According to the SIU’s 2010/2011 annual report, investigations into the mismanagement and misuse of the state’s housing scheme resulted in 1 291 acknowledgements of debts being signed to the value of R16 275 157. A total of 625 unlawful beneficiaries were arrested and taken to court in conjunction with the SAPS, and 528 beneficiaries were convicted.

Housing corruption rife in Gauteng

In March 2012, a provincial Standing Committee on Public Accounts (Scopa) report revealed the gross irregularities in the Gauteng department of local government and housing. It found that R7-million in housing subsidies was paid to beneficiaries not appearing on the HSS. Scopa was concerned that while the waiting list for housing was growing annually, subsidies for housing were being given to people who were not qualified and approved beneficiaries. The report also indicated that in Gauteng, corruption and fraud was rife in housing allocation.

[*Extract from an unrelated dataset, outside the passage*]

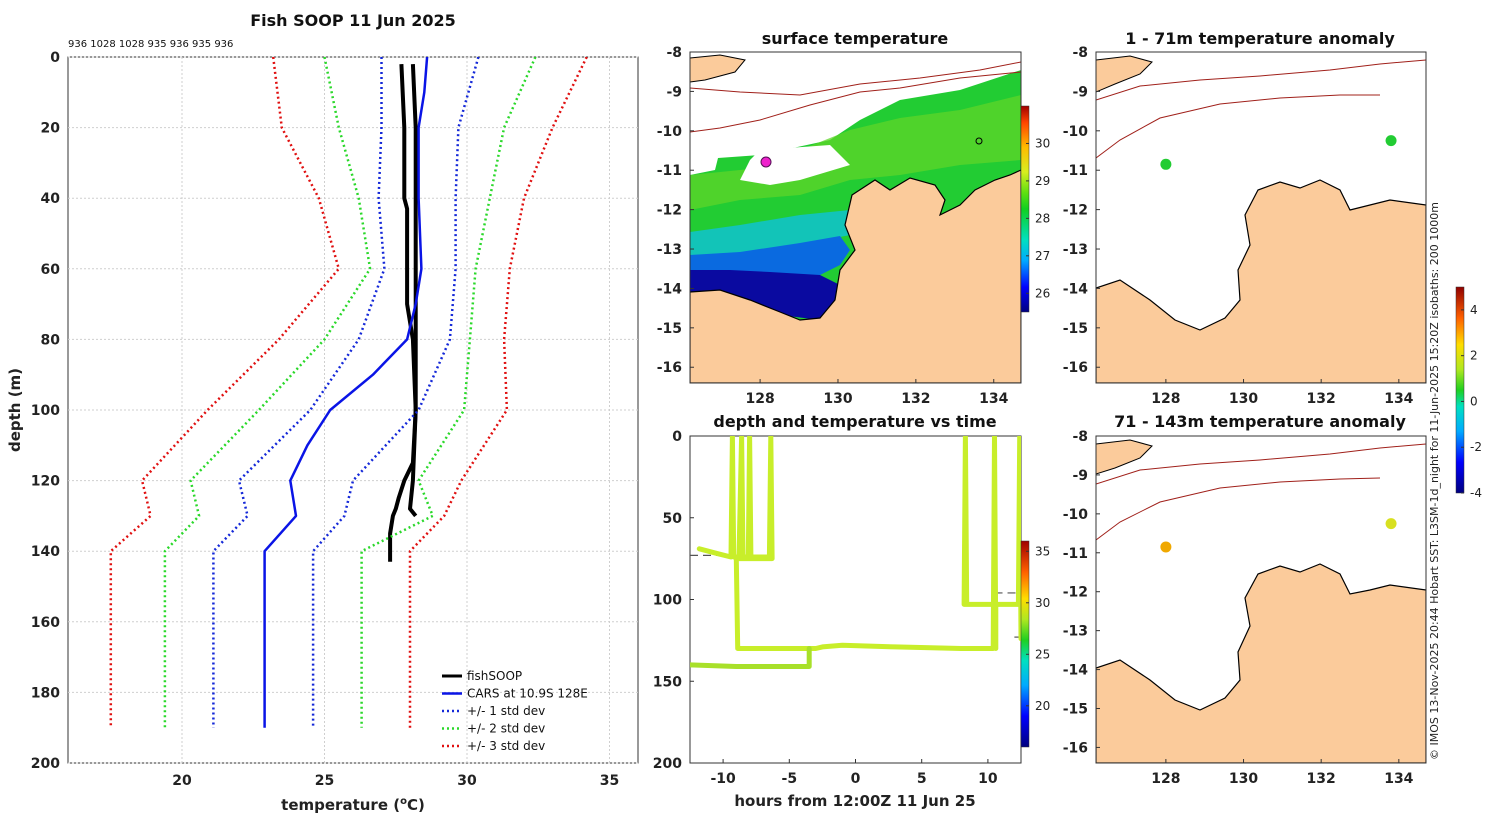 This screenshot has width=1500, height=824. What do you see at coordinates (1076, 132) in the screenshot?
I see `map-ytick-label: -10` at bounding box center [1076, 132].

The Seri report noted that getting a state-subsidised home was a political process and that councillors played a powerful role, often deciding who got housing and who did not.

Frustration rises

While there is corruption, maladministration and fraud involved in housing allocation, there is also confusion and anger among the intended beneficiaries over the housing waiting list system, demand databases, selection criteria and the allocation process itself. Seri found that the confusion and frustration over the different systems were extremely serious and could lead to:

  • General distrust of local authorities and accusations of corruption, undermining trust in the state;
  • Violent protests, including invasion or occupation of incomplete or unallocated housing as well as broader protests targeting counsellors’ houses, public buildings or roads; and,
  • Violence against foreign nationals who were seen as illegally occupying subsidised housing.


In a recent research report, the Socio-Economic Rights Institute (Seri) explains why the South African housing system is particularly vulnerable to maladministration, corruption and fraud. A lack of transparency in housing allocation is an added complication, leading to confusion and frustration among intended beneficiaries – which, in turn, fuel service delivery protests.